- **Problem**: Set down the line containing "Given: Switch to the 来源统计 tab" and each line after it through the last line of the records, exactly, leaving pictures out.
BEGIN Material supplied
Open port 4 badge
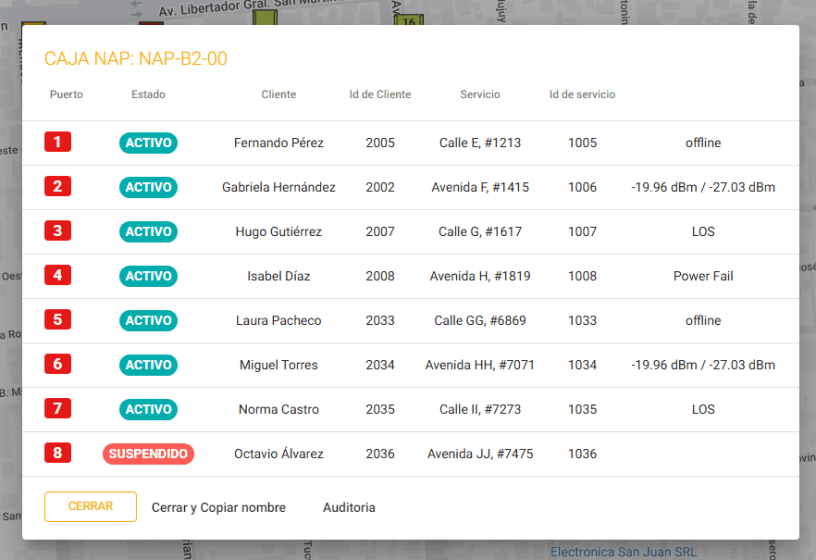Viewport: 816px width, 560px height. coord(57,275)
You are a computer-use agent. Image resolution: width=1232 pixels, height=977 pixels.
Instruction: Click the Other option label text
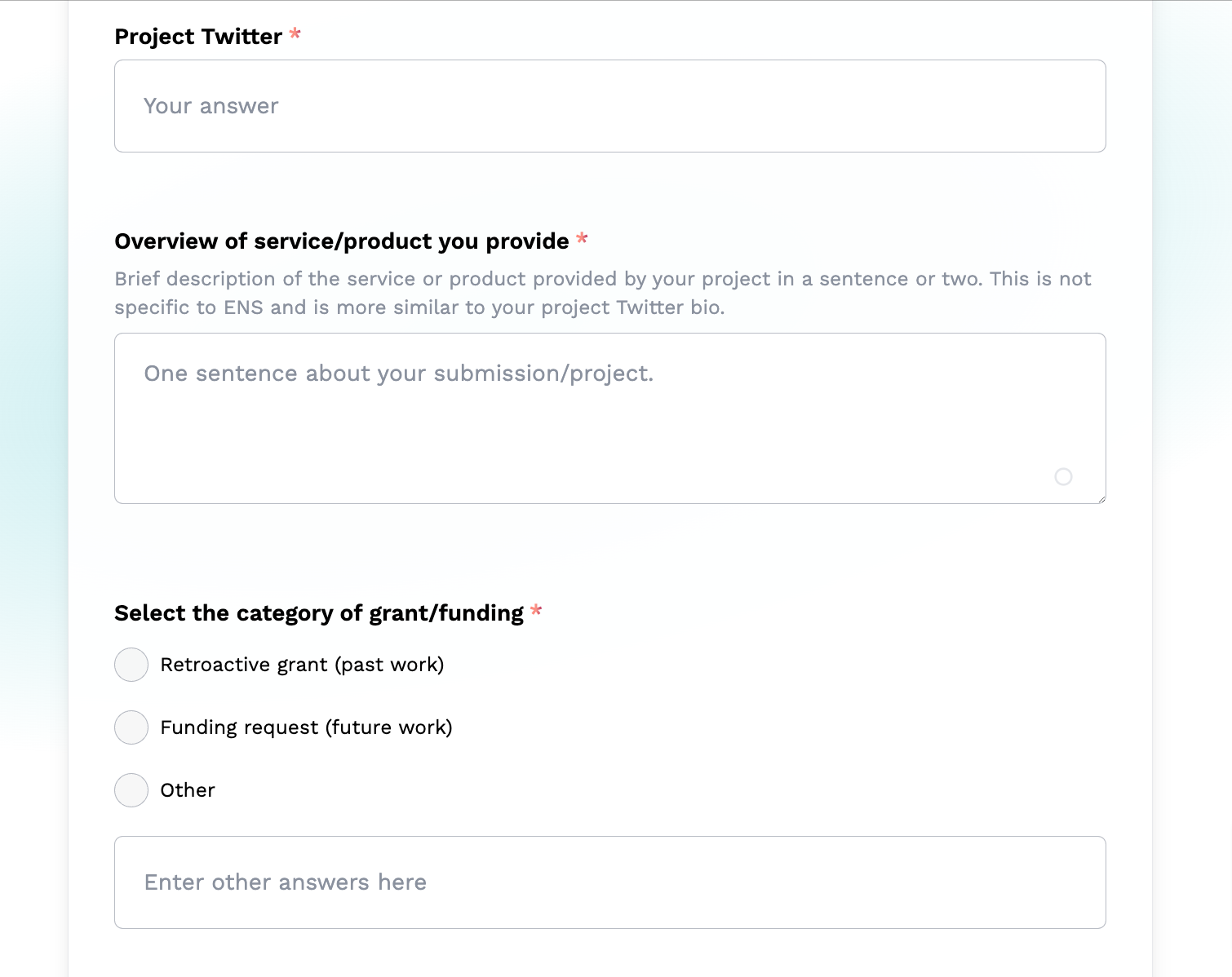[x=188, y=790]
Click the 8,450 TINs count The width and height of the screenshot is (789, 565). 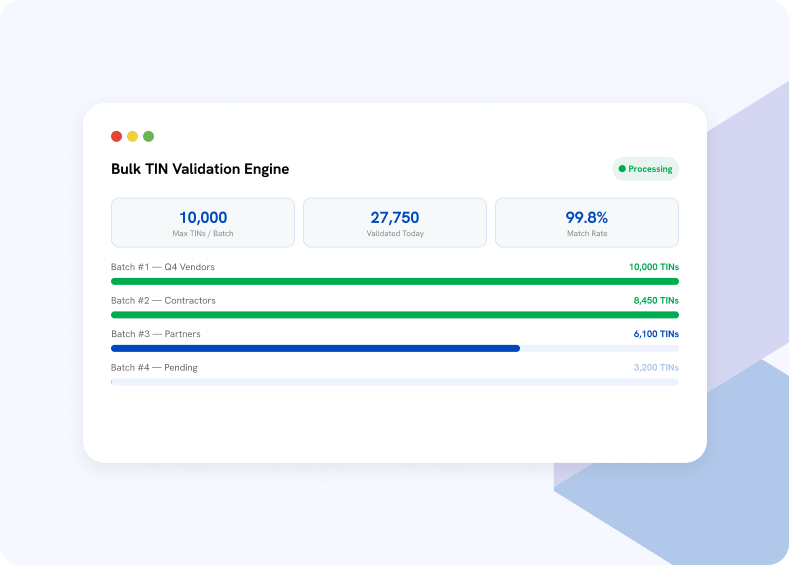pyautogui.click(x=656, y=300)
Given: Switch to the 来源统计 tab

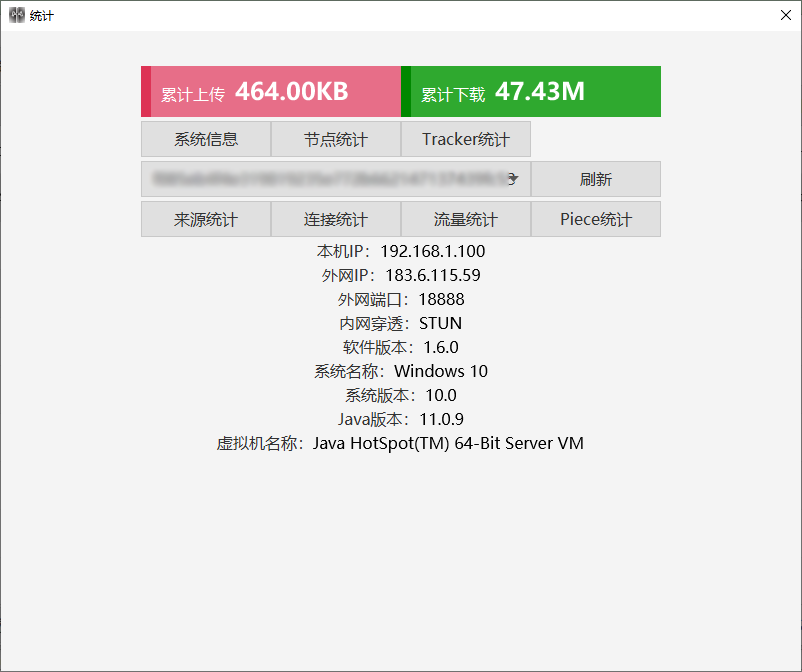Looking at the screenshot, I should click(x=205, y=218).
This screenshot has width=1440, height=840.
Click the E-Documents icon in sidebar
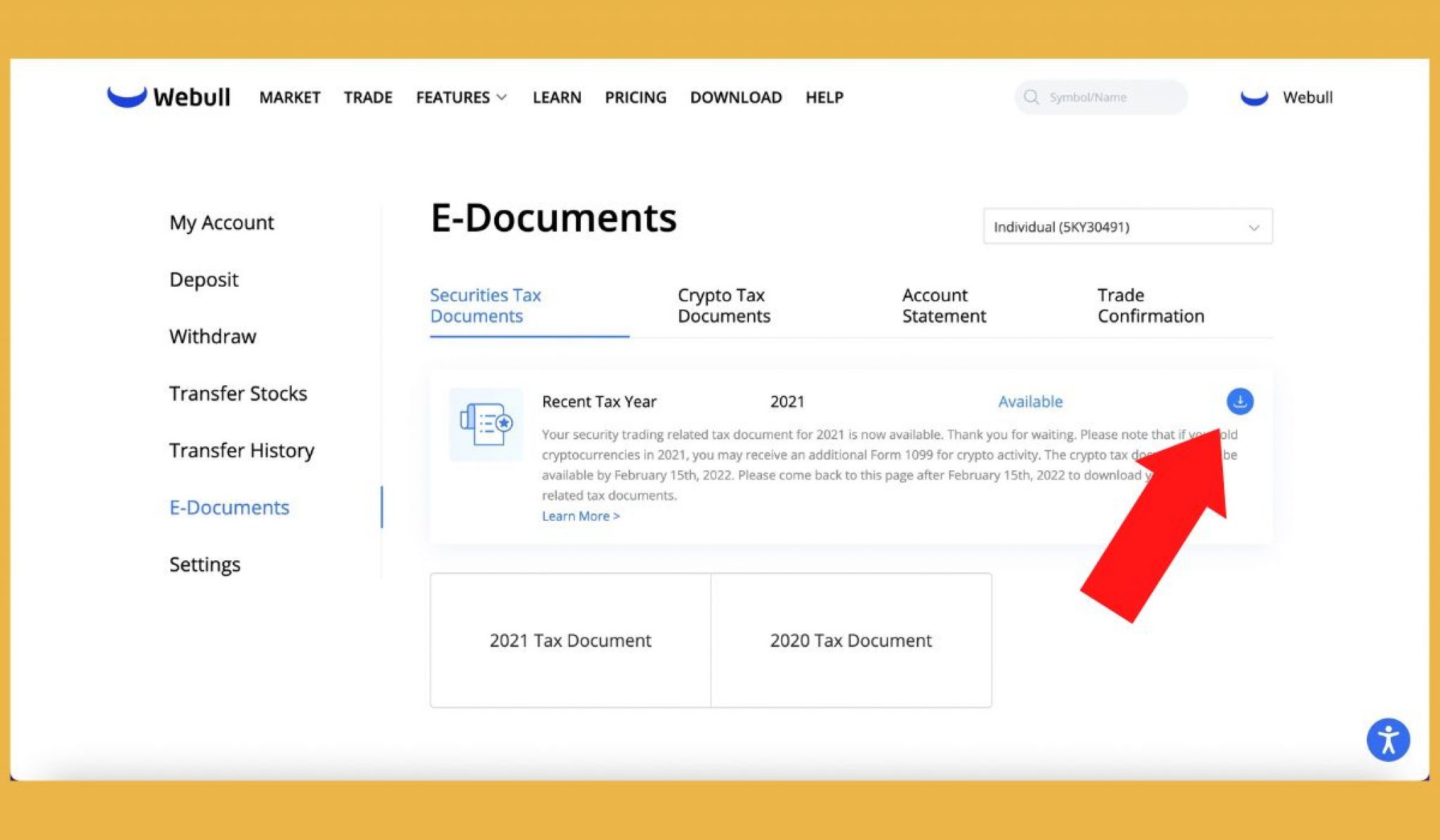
END Material supplied
- **Response**:
Given: Switch to the 来源统计 tab

Looking at the screenshot, I should click(x=205, y=218).
This screenshot has width=1440, height=840.
Click the E-Documents icon in sidebar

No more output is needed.